__Provided text__:
__________

Dublin v. State

Decision Date08 November 1906
Citation55 S.E. 487,126 Ga. 580
PartiesDUBLIN . v. STATE.
CourtGeorgia Supreme Court

Criminal Law—Delay in Prosecution—Acquittal.

The accused was arraigned at the June term, 1906, of a city court, upon an accusation charging him with a misdemeanor. He interposed a special plea In bar, which averred that during the September term, 1905, a demand for trial was duly entered upon the minutes, but he was not tried during that term, although there was a jury impaneled and qualified to try him; that at the next succeeding term, to wit, the March term, 1906, he was present in court ready for trial, insisting on a trial, but was not tried; that there was a jury impaneled and qualified to try him at that term; that he moved for a discharge and acquittal, but the judge refused to grant it, upon the ground that there would be an adjourned term of the court at which he would be tried: that the adjourned term was not held, and the March term was finally adjourned on the third Monday in May. Held that, under the facts alleged in the special plea, the accused was entitled to an acquittal and a discharge, and it was error to strike the plea on demurrer.

[Ed. Note.—For cases in point, see Cent. Dig. vol. 14, Criminal Law, § 1297.]

(Syllabus by the Court.)

Error from City Court of Sylvester; Frank Park, Judge.

Porter Dublin was convicted of a misdemeanor, and brings error. Reversed.

The accused was arraigned in the city court of Sylvester, at the June term, 1906, upon an accusation charging him with a misdemeanor. He interposed a special plea in bar, the averments of which were, in substance, as follows: The accusation was pending in the city court at the September term,

1905, and during that term the accused in writing demanded a trial; the demand being in the terms of the statute. This demand was by order of the court placed upon the minutes. At that term there was a jury impaneled and qualified to try the accused, but he was not tried. At the next regular succeeding term, to wit, the March term,

1906, there was a jury impaneled and qualified to try' the' accused. The accused was present, ready for trial, and insisting on a trial, but was not tried. The March term began on the fourth Monday in March, was in daily session for about two weeks, and was then adjourned until the third Monday in May. The accused, through his counsel, stated to the presiding judge in open court that he insisted on a trial, calling attention to the demand above referred to. The judge refused to grant a discharge or allow a trial, stating that an adjourned term would be held, at which all cases in which demands had been made would be tried. The adjourned term was not in fact held, and the March term was finally adjourned on the third Monday In May. These facts are pleaded as reasons for an absolute discharge and acquittal of the offense charged in the accusation. Upon the special plea being filed, the judge passed the following order: "Upon reading of the plea and oral motion to discharge the defendant, the same is hereby overruled." The accused excepted. The trial proceeded, and the accused was convicted. In his bill of exceptions he assigns error upon the ruling above referred to, upon the refusal to grant a new trial, and upon the overruling of a demurrer.

__________

__Record extracts__:
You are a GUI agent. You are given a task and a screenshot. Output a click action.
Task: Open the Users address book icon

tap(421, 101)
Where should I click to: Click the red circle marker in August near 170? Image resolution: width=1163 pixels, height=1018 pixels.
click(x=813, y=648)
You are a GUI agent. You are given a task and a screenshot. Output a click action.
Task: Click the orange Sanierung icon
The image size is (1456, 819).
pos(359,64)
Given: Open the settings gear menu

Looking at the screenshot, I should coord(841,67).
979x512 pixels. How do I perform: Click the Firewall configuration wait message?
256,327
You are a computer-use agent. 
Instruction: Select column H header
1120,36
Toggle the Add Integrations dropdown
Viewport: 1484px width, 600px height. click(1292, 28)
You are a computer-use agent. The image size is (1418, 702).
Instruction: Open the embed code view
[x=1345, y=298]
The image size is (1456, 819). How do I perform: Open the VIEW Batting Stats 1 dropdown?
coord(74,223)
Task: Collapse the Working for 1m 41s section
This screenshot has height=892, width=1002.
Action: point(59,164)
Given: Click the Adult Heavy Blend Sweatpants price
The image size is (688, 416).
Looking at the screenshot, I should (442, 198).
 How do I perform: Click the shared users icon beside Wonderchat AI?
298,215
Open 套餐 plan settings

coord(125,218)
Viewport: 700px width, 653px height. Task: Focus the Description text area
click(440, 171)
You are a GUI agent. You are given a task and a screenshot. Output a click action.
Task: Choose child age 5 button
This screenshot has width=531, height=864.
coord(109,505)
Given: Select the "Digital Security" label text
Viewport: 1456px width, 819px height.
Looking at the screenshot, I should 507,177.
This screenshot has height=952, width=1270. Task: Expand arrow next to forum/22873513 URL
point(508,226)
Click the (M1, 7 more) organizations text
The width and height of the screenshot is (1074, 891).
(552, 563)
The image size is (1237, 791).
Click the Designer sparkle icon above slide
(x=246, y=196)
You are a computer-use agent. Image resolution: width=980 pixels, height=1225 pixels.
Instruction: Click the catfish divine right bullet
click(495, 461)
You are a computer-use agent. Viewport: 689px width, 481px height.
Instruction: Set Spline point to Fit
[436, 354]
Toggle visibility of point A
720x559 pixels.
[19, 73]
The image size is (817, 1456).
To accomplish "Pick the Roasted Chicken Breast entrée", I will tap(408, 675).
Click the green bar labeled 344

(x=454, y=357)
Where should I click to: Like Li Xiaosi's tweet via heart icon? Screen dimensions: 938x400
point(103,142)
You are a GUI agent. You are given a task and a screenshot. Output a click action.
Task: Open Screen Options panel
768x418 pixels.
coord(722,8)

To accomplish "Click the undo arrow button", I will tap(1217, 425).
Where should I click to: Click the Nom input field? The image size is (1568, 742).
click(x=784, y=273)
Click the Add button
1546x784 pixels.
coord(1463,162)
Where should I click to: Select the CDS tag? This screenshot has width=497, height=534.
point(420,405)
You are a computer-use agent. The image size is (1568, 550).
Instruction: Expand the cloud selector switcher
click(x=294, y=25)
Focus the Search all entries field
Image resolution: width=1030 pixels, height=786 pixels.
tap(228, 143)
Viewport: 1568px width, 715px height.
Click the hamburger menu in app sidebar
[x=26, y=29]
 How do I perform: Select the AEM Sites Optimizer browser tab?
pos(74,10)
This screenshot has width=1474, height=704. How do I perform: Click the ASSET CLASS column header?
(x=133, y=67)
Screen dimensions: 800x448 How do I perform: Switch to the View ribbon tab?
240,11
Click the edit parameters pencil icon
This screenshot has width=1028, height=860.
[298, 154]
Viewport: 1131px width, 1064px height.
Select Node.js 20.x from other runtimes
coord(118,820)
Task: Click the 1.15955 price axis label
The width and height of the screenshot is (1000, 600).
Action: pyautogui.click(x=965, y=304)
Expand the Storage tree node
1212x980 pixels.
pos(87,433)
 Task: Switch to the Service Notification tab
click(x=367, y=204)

__________

__Tasks__:
1. In the Dublin v. State decision, who was the judge of the city court from which the case came?
2. According to the Dublin v. State decision, on which rulings does the accused assign error in his bill of exceptions? List each one.
3. Write the next part of the Dublin v. State decision, picking up after its final sentence.
The records above come from a separate source.

__Answers for the tasks__:
1. Frank Park.

2.
- The ruling that overruled the special plea and the oral motion to discharge the defendant
- The refusal to grant a new trial
- The overruling of a demurrer

3.
Payton & Hay, for plaintiff in error.

J. H. Tipton, Sol., for the State.

COBB, P. J. (after stating the foregoing facts). Both counsel for the state and for the accused, in their briefs, treat the order of the judge as in effect striking the plea upon demurrer, and we will so consider it. The eighteenth section of the fourteenth division of the Penal Code of 1833 provided that any person charged with an offense not capital might "demand a trial at the term when the indictment was found, or at the next succeeding term thereafter, " and that if a trial was not had at the term when the demand was made, or at the next succeeding term, the accused should be absolutely acquitted and discharged of the offense, provided that at both terms there were juries impaneled and qualified to try the accused. Cobb's Dig. p. 836. In Denny v. State, 6 Ga. 491, the section of the Penal Code above referred to was construed to authorize a demand for trial at the first, second, or any subsequent term. In Jordan v. State, 18 Ga. 532, Judge Lumpkin expressed a doubt as to whether the ruling in Denny's Case was a sound construction of the Code, either upon principle or policy. In Price v. State, 25 Ga. 133, it was held that a demand for trial must be made not later than the second term: the decision in Denny's Case being in terms overruled. In Watts v. State, 26 Ga. 231, the ruling in Price's Case was followed and approved. This decision was rendered in 1858. In 1859 (Acts 1859, p. 60) the General Assembly amended the eighteenth section of the Code of 1833, so as to authorize in terms a demand for trial to be entered at the term when the...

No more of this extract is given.